Der dagegen gerichtete und auf § 124 Abs. 2 Nrn. 1 und 3 VwGO gestützte Antrag der Beklagten auf Zulassung der Berufung hat keinen Erfolg. Weder bestehen ernstliche Zweifel an der Richtigkeit des angefochtenen Urteils noch hat die vorliegende Rechtssache die geltend gemachte grundsätzliche Bedeutung.
Zur Darlegung ernstlicher Zweifel im Sinne von § 124 Abs. 2 Nr. 1 VwGO trägt die Beklagte vor: Entscheidend für die Beitragspflicht des Klägers sei nicht das Bestehen einer Anschlusspflicht, sondern sein Recht auf Anschluss an den Niederschlagswasserkanal. Zur Annahme eines beitragsrelevanten Vorteils im Sinne von § 6 Abs. 1 NKAG müsse es bei der Beitragserhebung für die Niederschlagswasserbeseitigung - wie im Straßenausbaubeitragsrecht - ausreichen, dass der Grundstückseigentümer die Möglichkeit zur Inanspruchnahme der öffentlichen Einrichtung habe und ihm dadurch besondere wirtschaftliche Vorteile, vor allem eine verbesserte Erschließungssituation, erwüchsen. § 149 Abs. 3 NWG rechtfertige eine gegenüber dem Straßenausbaubeitragsrecht einschränkende Auslegung des Vorteilsbegriffs nicht. Die Vorschrift wolle zwar Anreize zur Versickerung schaffen, ihr lasse sich für den Grundstückseigentümer jedoch weder eine Versickerungspflicht noch ein Anschlussverbot bei bestehender Versickerungsmöglichkeit entnehmen. Der Grundstückseigentümer könne sich zur Erfüllung seiner Beseitigungspflicht aller in § 148 Abs. 2 NWG umschriebenen Möglichkeiten bedienen, so dass er selbst bei bestehender Versickerungsmöglichkeit sein aus § 22 Abs. 1 NGO folgendes Recht zum Anschluss an den Niederschlagswasserkanal ausüben dürfe. Dieses Recht werde weder durch die Abwasserbeseitigungssatzung der Beklagten vom 17. Dezember 2002 noch durch die dem Kläger erteilte Genehmigung zur Versickerung des auf seinem Grundstück anfallenden Niederschlagswassers eingeschränkt. Bei Bejahung eines Anschlussrechts erhalte der Grundstückseigentümer durch die betriebsfertige Herstellung des Niederschlagswasserkanals eine zusätzliche, leistungsfähige, betriebssichere und wenig störanfällige Möglichkeit zur Abwasserbeseitigung, die auch wegen ihrer Verlässlichkeit und Dauerhaftigkeit vorteilhaft gegenüber der Möglichkeit einer Versickerung von Niederschlagswasser auf dem Grundstück sei. Die darin liegende abstrakte Besserstellung gegenüber der Allgemeinheit vermittele den besonderen wirtschaftlichen Vorteil im Sinne von § 6 Abs. 1 NKAG.

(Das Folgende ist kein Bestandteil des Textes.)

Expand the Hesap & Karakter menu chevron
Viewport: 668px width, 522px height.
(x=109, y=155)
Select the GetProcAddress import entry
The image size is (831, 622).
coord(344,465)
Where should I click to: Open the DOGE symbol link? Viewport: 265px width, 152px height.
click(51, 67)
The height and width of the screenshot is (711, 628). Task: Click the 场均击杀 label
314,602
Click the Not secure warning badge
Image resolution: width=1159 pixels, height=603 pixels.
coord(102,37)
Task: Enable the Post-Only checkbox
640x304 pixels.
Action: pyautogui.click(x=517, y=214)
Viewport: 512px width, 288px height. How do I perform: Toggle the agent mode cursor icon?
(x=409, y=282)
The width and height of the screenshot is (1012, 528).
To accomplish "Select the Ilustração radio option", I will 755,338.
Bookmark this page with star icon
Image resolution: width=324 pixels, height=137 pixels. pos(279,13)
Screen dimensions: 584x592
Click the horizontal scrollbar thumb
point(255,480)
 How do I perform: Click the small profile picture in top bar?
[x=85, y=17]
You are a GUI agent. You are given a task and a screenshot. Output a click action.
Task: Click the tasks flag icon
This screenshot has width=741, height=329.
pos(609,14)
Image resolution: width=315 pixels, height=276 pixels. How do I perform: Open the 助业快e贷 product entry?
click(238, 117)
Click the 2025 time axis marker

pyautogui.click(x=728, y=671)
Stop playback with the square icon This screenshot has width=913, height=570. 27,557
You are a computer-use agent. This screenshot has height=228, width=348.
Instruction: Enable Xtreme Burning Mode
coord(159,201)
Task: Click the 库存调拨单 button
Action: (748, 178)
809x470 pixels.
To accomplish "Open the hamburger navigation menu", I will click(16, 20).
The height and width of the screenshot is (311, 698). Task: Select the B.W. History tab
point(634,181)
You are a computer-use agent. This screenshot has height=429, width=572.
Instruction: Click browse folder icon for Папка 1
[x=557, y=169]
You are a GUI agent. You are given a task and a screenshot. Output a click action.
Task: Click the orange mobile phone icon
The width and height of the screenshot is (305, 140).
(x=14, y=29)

Ein Vorbringen im Zulassungsverfahren vermag ernstliche Zweifel im Sinne von § 124 Abs. 2 Nr. 1 VwGO nach der ständigen Rechtsprechung des Niedersächsischen Oberverwaltungsgerichts (vgl. z.B. Beschl. v. 10.3.2006 - 4 LA 140/04 - u. v. 31. Juli 1998 - 1 L 2696/98 - NVwZ 1999, 431 = NdsVBl. 1999, 93 = NdsRpfl. 1999, 87) nur zu belegen, wenn für das vom Zulassungsantragsteller favorisierte Entscheidungsergebnis - auf dieses und nicht auf einzelne Begründungselemente kommt es dabei an - "die besseren Gründe sprechen", d.h. wenn ein Obsiegen in der Hauptsache wahrscheinlicher ist als ein Unterliegen. Dabei dürfen nach der Rechtsprechung des Bundesverfassungsgerichts (2. Kammer des Ersten Senats, Beschl. v. 23.6.2000 - 1 BvR 830/00 -, DVBl. 2000, 1458, 1459) die Anforderungen an die Darlegungslast der Beteiligten nicht überspannt werden. Ernstliche Zweifel an der Richtigkeit eines verwaltungsgerichtlichen Urteils sind schon dann anzunehmen, wenn ein einzelner tragender Rechtssatz oder eine erhebliche Tatsachenfeststellung mit schlüssigen Gegenargumenten in Frage gestellt wird (vgl. z.B. Beschl. d. Nds. OVG v. 10.3.2006 - 4 LA 140/04 -).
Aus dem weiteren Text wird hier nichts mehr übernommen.